Goodbye Facebook und Google+

24.05.2013

In letzter Zeit verspürte ich den Drang wieder mehr ins Internet zu schreien. Und so dachte ich mir, dass ich doch wieder mal kleinere Beiträge bei Facebook oder Google+ posten könnte, um mein Blog nicht zuzumüllen und dieses stattdessen für längere und wichtigere Texte zu nutzen. Gesagt, getan. Doch will es sich einfach nicht richtig anfühlen, eigene Texte oder Bilder auf Plattformen zu posten, welche Eigentum darauf beanspruchen und die es morgen zusammen mit meinen Beiträgen vielleicht schon gar nicht mehr geben wird. Das jüngste Beispiel hat Google mit der Einstellung des von mir viel und gern genutzten RSS-Dienstes geliefert. So habe ich für mich den Entschluss gefasst, dass alle meine Beiträge ab jetzt in mein Blog wandern. Seien diese auch noch so kurz oder banal. Verbunden mit dem Vorteil, dass sich sämtliche Gedanken kanalisiert nur an einem einzigen Ort befinden. Ich habe hier den großen Luxus ein eigenes Blog nutzen und gestalten zu können, also sollte ich diesen auch in Anspruch nehmen. In nächster Zeit werde ich die für mich wichtigen Posts hier einpflegen und wenn ich schon dabei bin, das Blog auch neu verpacken. Ein neues Design ist längst überfällig. Sämtliche Beiträge von mir auf Facebook und Google+ verschwinden. Den Radikalschnitt werde ich jedoch (noch) nicht vollführen. Denn durch die große Verbreitung der Plattformen, sind es hervorragende Vernetzungs- und Personensuchmaschinen für den Fall der Fälle.

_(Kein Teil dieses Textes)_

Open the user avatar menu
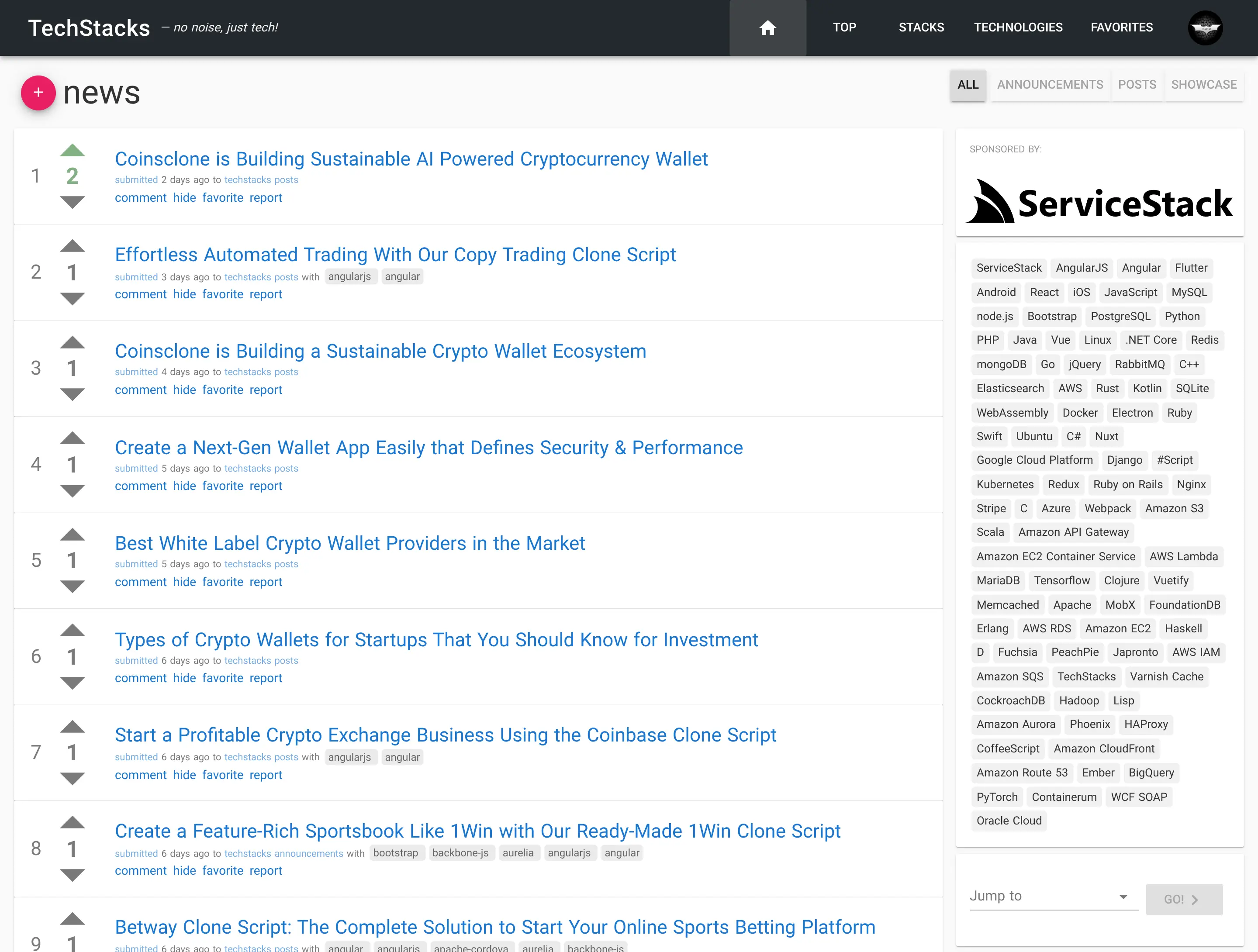Screen dimensions: 1258x952 1205,28
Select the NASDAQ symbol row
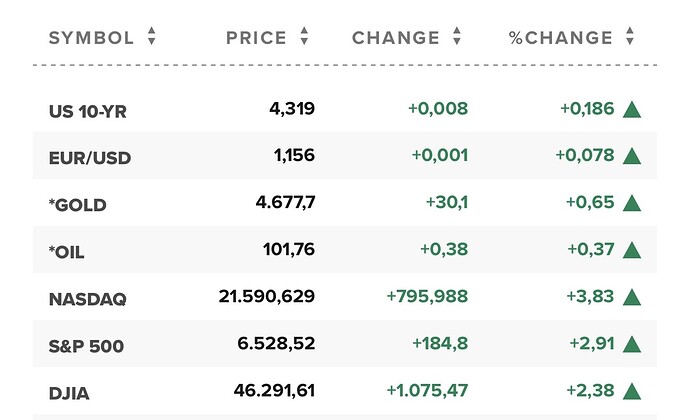This screenshot has height=420, width=690. point(88,299)
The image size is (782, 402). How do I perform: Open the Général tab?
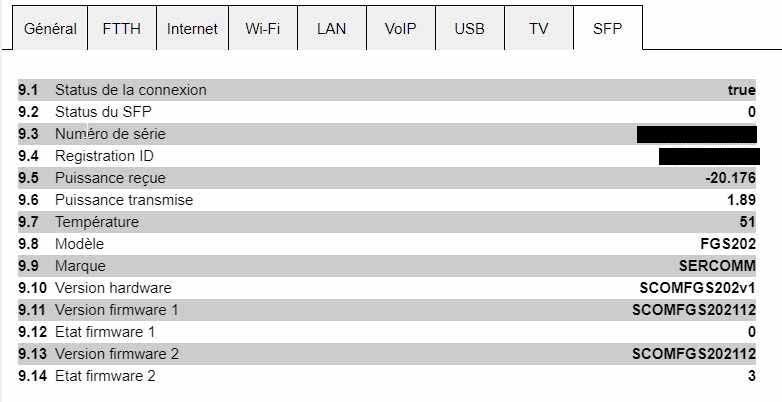point(50,29)
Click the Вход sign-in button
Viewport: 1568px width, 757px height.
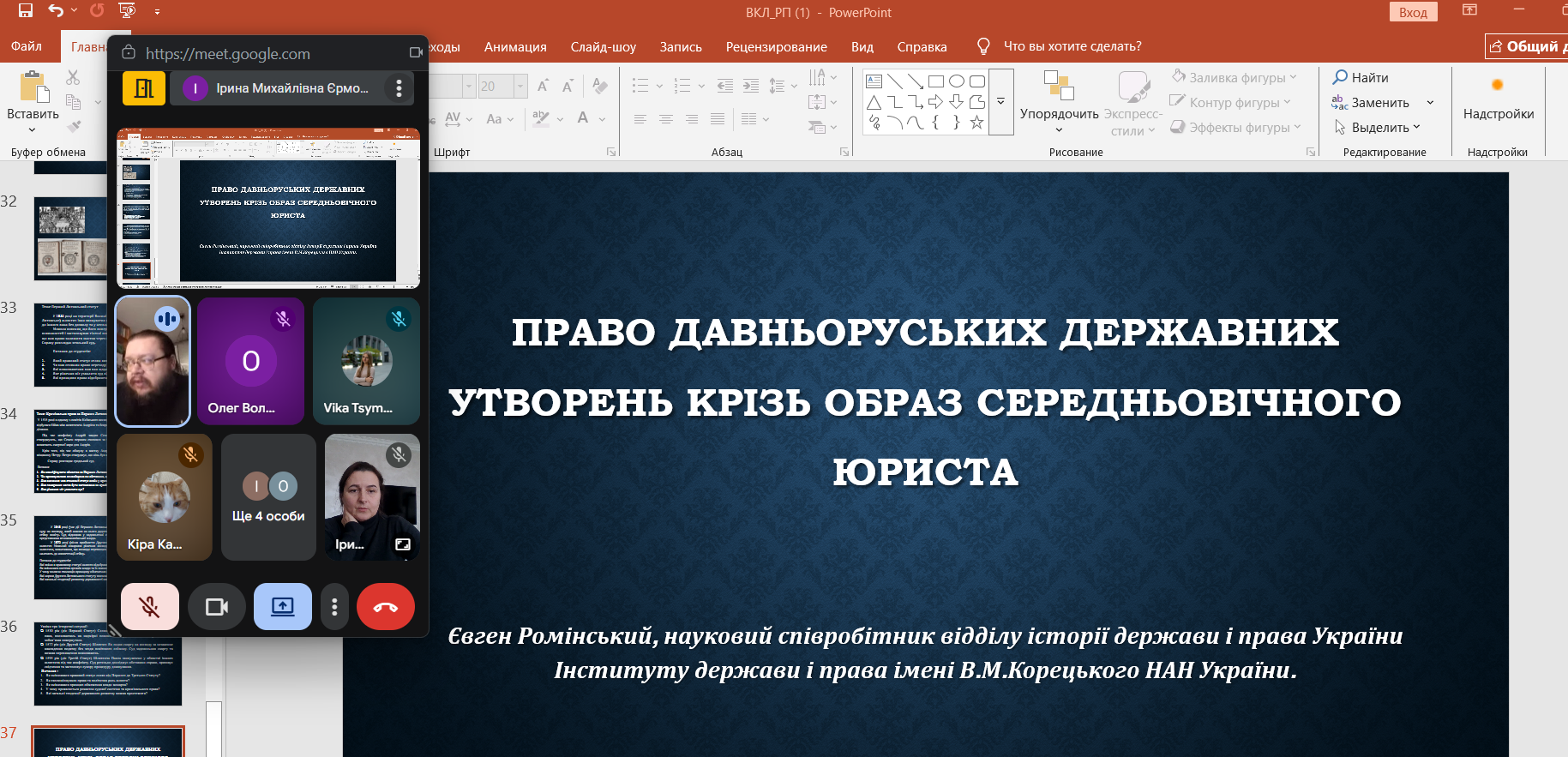click(x=1413, y=12)
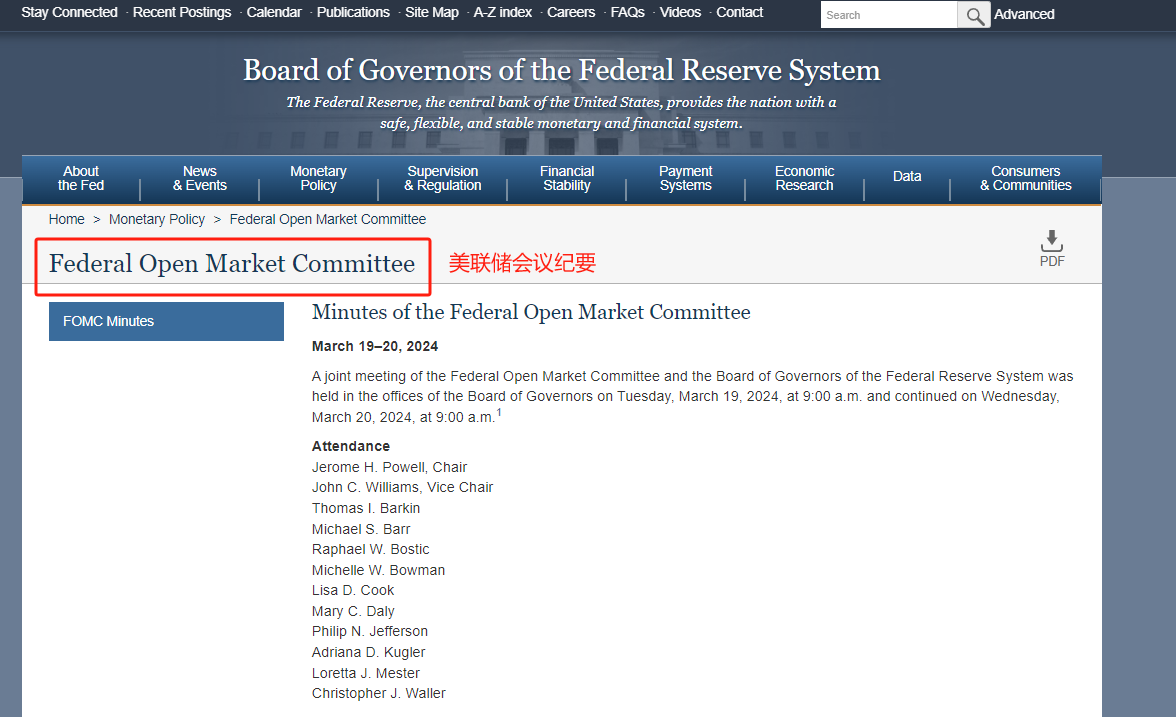Select the Monetary Policy navigation menu

pyautogui.click(x=318, y=179)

Google Street View Hyperlapse

11.04.2013

Die Leute bei Teenhan+Lax haben ein großartiges Programm geschrieben, um Zeitrafferaufnahmen mit Google Street View zu erstellen. Ihr bestimmt die Strecke durch setzten von Punkt A bis B und die Blickrichtung der Kamera, den Rest übernimmt das Tool. Zusätzlich könnt ihr euch während des Abspielens wie üblich umschauen.

Der Blogeintrag, die Beispielseite und der Sourcecode.